Case ID: or-app_212/html/0572-01.html
Source: Caselaw Access Project
Author: {"author": "\n      BREWER, C. J.", "license": "Public Domain", "url": "https://static.case.law/"}
Date Created: 2024-08-24T03:29:51.129683

On respondent Ronald W. Harriman’s petition for reconsideration filed February 20, and appellant Allen Trust Company’s response to respondent Ronald W. Harriman’s petition for reconsideration filed February 27,
    reconsideration allowed; former opinion (210 Or App 648, 152 P3d 974) clarified and adhered to as clarified May 16, 2007
    ALLEN TRUST COMPANY, Appellant, v. COWLITZ BANK and Ronald W. Harriman, Respondents.
    
    Multnomah County Circuit Court
    030891392; A128473
    159 P3d 319
    James R. Cartwright and Matthew Whitman for petition.
    Jan K. Kitchel, Andrew J. Lee, and Schwabe, Williamson & Wyatt, P.C. for response.
    Before Haselton, Presiding Judge, and Brewer, Chief Judge, and Leonard, Judge pro tempore.
    
      BREWER, C. J.
   BREWER, C. J.

Respondent Ronald W. Harriman seeks reconsideration of our previous opinion in this case. Allen Trust Company v. Cowlitz Bank, 210 Or App 648, 152 P3d 974 (2007). We grant the petition in order to clarify our opinion in one respect, and we adhere to our opinion with that clarification.

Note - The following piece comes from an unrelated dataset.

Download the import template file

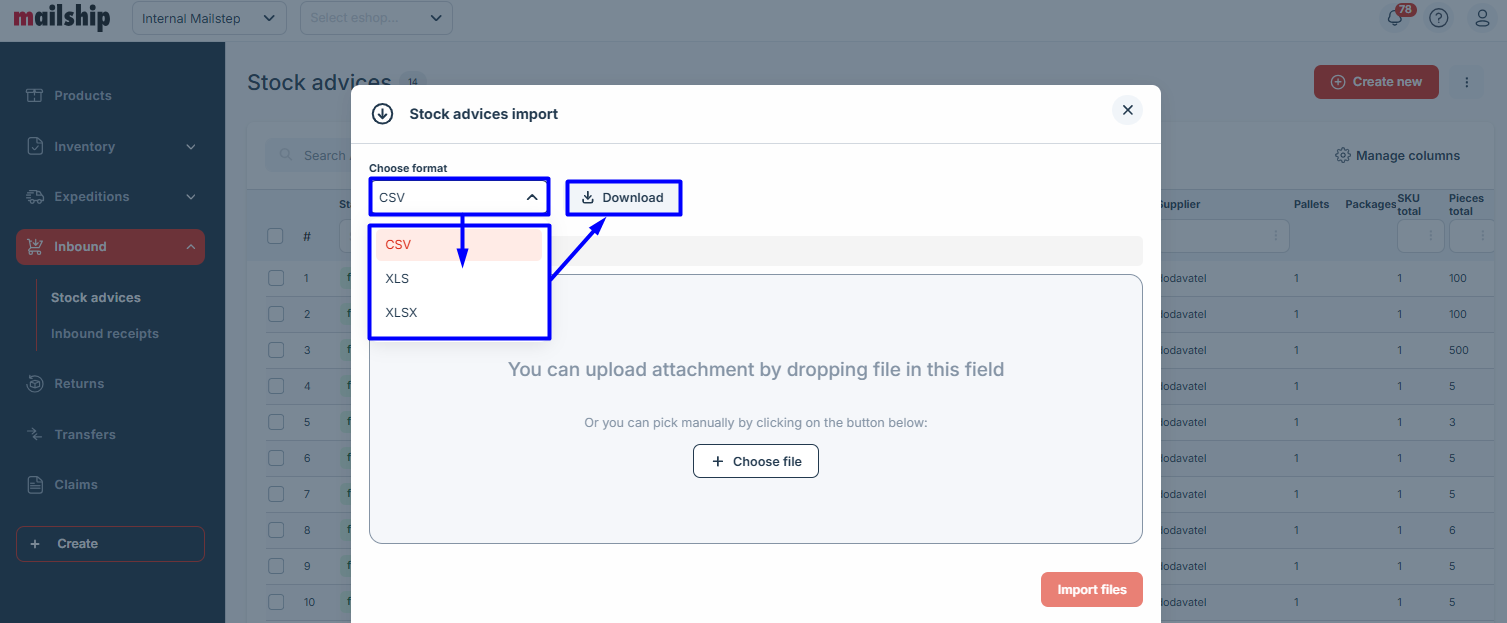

Respondent recognizes that, in an appeal from the grant of a motion for summary judgment, we must review the facts most favorably to the nonmoving party. He argues, however, that in the following statement we went beyond that role and found facts in a way that will be binding on the trial court on remand:

“The evidence in the record before us also shows that Allen Trust was a trustee de facto when it administered the trust. That evidence shows that Allen Trust exercised the duties of the office and that Allen Trust assumed the office under a color of right or title, reasonably believing * * * that it was the trustee.”

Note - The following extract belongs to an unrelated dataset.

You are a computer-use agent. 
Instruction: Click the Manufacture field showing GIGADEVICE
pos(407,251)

Allen Trust Company, 210 Or App at 660. Respondent is correct that it is possible to read that statement, taken by itself, as a conclusive determination of what the record establishes. He is also correct that it would not be appropriate for us to make such a determination against a party that successfully moved for summary judgment when, as in this case, the appealing party did not assign error to the denial of a cross-motion for summary judgment. See Staffordshire Investments, Inc. v. Cal-Western, 209 Or App 528, 531, 149 P3d 150 (2006). In the context of our opinion as a whole, however, the statement does not have the meaning that respondent suggests.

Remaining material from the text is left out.